-- Begin Recorded information --

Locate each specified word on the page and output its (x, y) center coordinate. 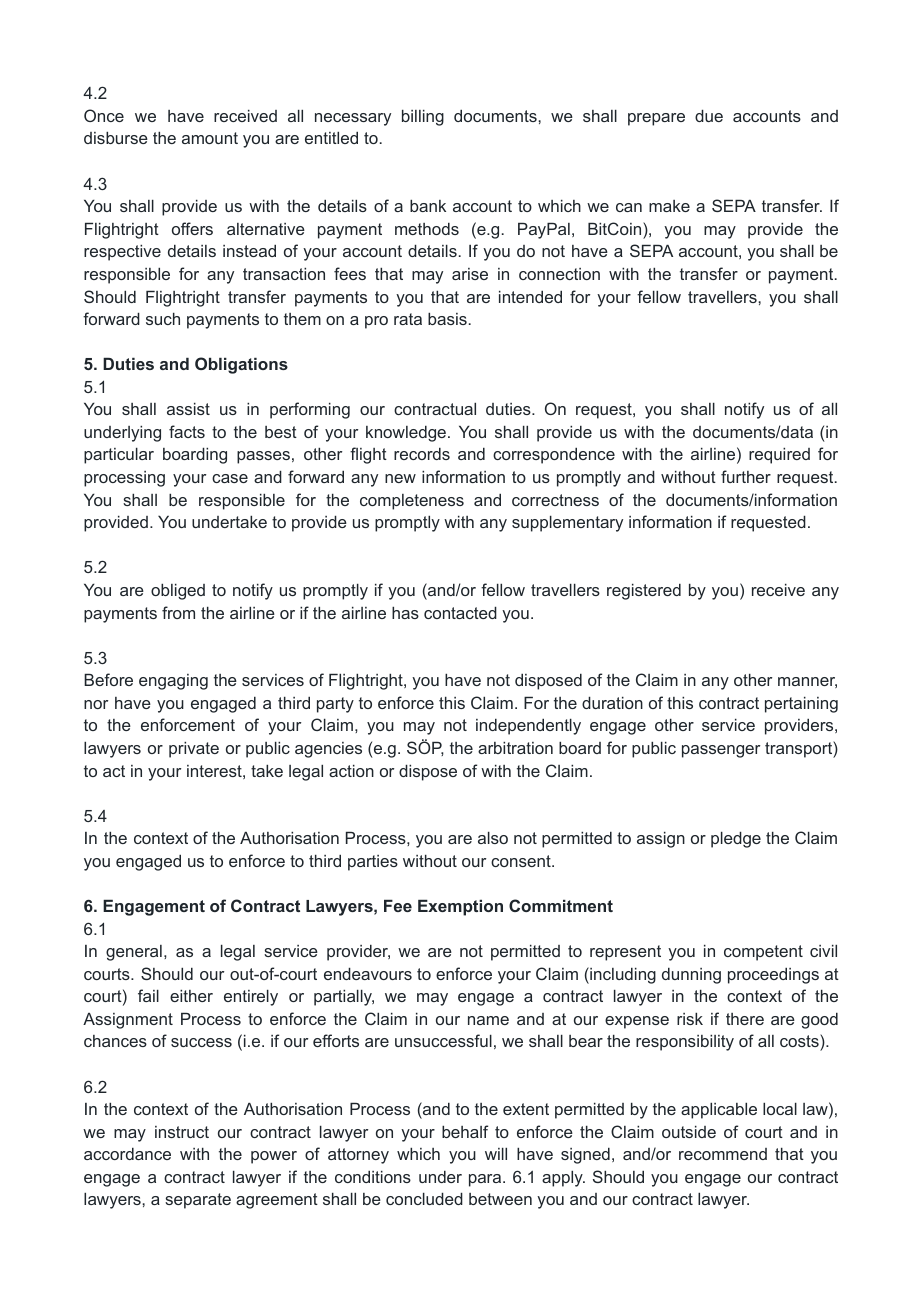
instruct (182, 1132)
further (746, 476)
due (709, 115)
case (230, 478)
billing (423, 117)
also (493, 837)
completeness (412, 502)
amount (210, 138)
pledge (736, 839)
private (194, 749)
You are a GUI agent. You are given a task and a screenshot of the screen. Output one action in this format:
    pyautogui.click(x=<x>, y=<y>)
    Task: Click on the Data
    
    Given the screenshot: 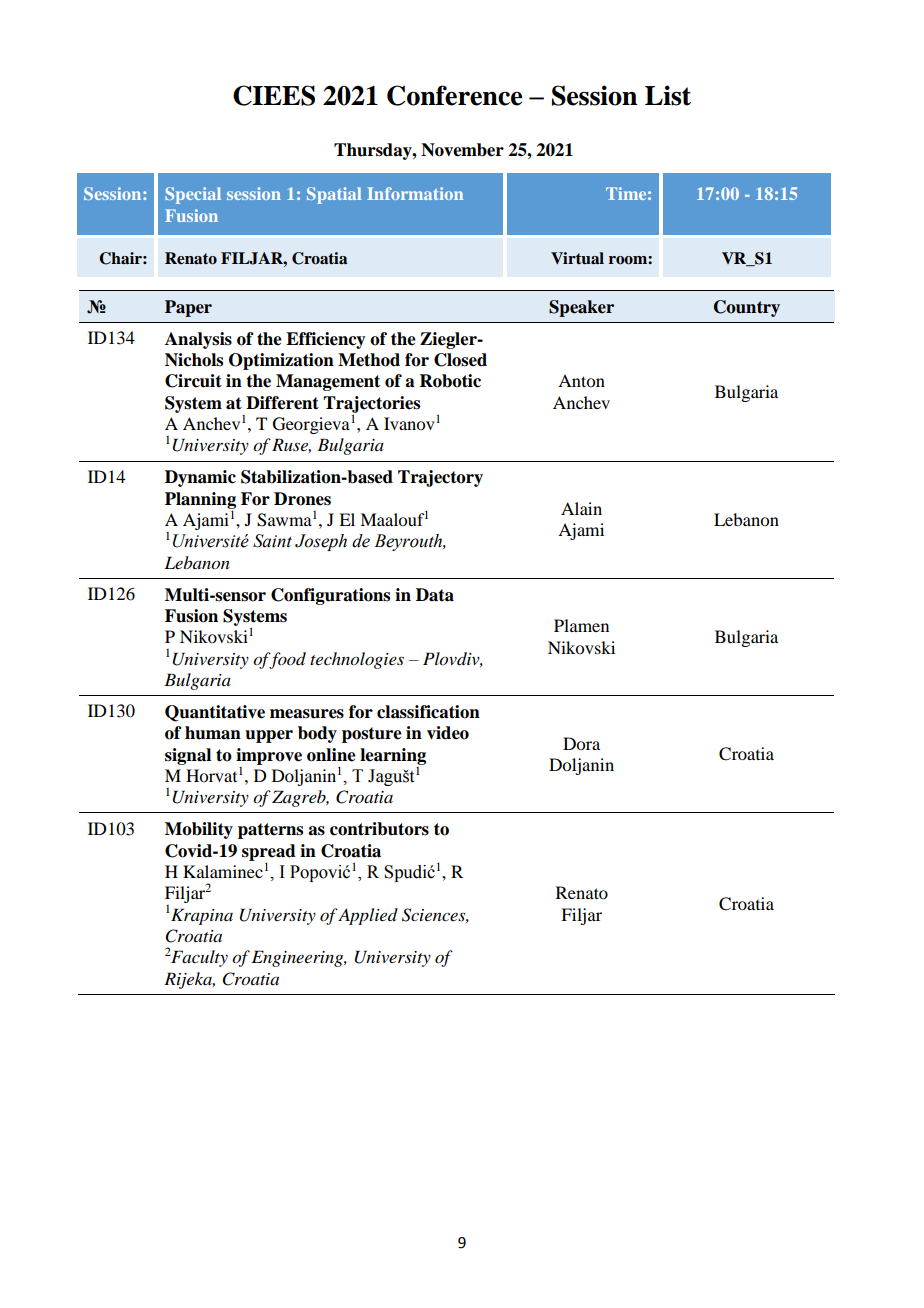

-- End Recorded information --

▶ _Your task_
Write out all of the material above again in full, and add 138 to both values of every coordinate pair given as an answer. Leave the pictures out.

▶ _Task answer_
Locate each specified word on the page and output its (x, y) center coordinate. 
instruct (320, 1270)
further (884, 614)
due (847, 253)
case (368, 616)
billing (561, 255)
also (631, 975)
completeness (550, 640)
amount (348, 276)
pledge (874, 977)
private (332, 887)
You are a GUI agent. You are given a task and a screenshot of the screen. Output one action in this format:
    pyautogui.click(x=<x>, y=<y>)
    Task: Click on the Data
    
    Given the screenshot: 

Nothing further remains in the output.